Non è un caso che io sia stata scartata da tutti gli appartamenti visitati, nei quali non c’erano coinquiline siciliane, sarde e calabresi. Questo mi ha portata a rivolgermi ad un’agenzia per poter risolvere la questione.
Si può urlare allo scandalo? Non so, non ho il coraggio di definirlo. Sicuramente è un problema e fa capire che, forse, anche qui si è rimasti indietro. Non ci siamo ancora evoluti dai cartelli affissi fuori dalle abitazioni con su scritto “Non si affitta ai meridionali”?
Mi piacerebbe pensare che questa sia stata semplicemente sfortuna, anche se alcuni eventi dicono il contrario.
Non scriverò cose come “spero che non si ripeta più” perché succederà ancora. Certe idee sono radicate e dure a morire.

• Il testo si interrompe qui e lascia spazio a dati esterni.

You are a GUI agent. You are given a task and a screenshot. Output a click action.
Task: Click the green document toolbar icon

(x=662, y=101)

Posso solo sperare che le prossime generazioni possano lasciarsi alle spalle tutti questi pregiudizi.

La mia terra rimarrà sempre la mia terra: il sole, il mare, i vicini che urlano e la mia cagnolina che al mattino mi sveglia per poter fare colazione insieme. Dire che tutto questo non mi manca è una bugia.
Dopo aver vissuto quasi 23 anni nello stesso posto e circondata dalle stesse persone, non è semplice ripartire da zero. Nuove strade, facce e abitudini. Spesso mi ritrovo a sorridere quando sento qualcuno parlare in siciliano a Parma. Come se un po’ di casa fosse anche qui.
All’inizio l’euforia e la paura del “nuovo” mi distraeva, ma con il tempo ha fatto capolino la nostalgia.
Rosa Balistreri, cantautrice siciliana, la racconta bene nella sua “Nostalgia”:

È ‘na infilicità luntanu stari,
luntanu di sta terra di Sicilia,
lassai l’amuri e tutti li me cari,
lassai l’oduri di la primavera.

È una infelicità lontano stare,
lontano da questa terra di Sicilia,
lasciai l’amore e tutti i miei cari,
lasciai l’odore della primavera.

Non poi così diversa da me, Rosa lasciò la Sicilia per cercare fortuna altrove, per realizzare i propri sogni.

Del resto, secondo uno dei tanti proverbi siciliani, “cu nesci, arrinesci” (chi esce, riesce). Chi ha il coraggio di lasciare la Sicilia, sarà quello che riuscirà a concludere qualcosa nella propria vita.
Mi manca la mia isola? Assolutamente, ma ho trovato in Parma un posto accogliente e fertile nel quale mi piacerebbe crescere, conoscere e maturare.
Spero che questa nuova realtà mi possa portare solo cose positive e che possa finalmente lasciarmi il passato alle spalle.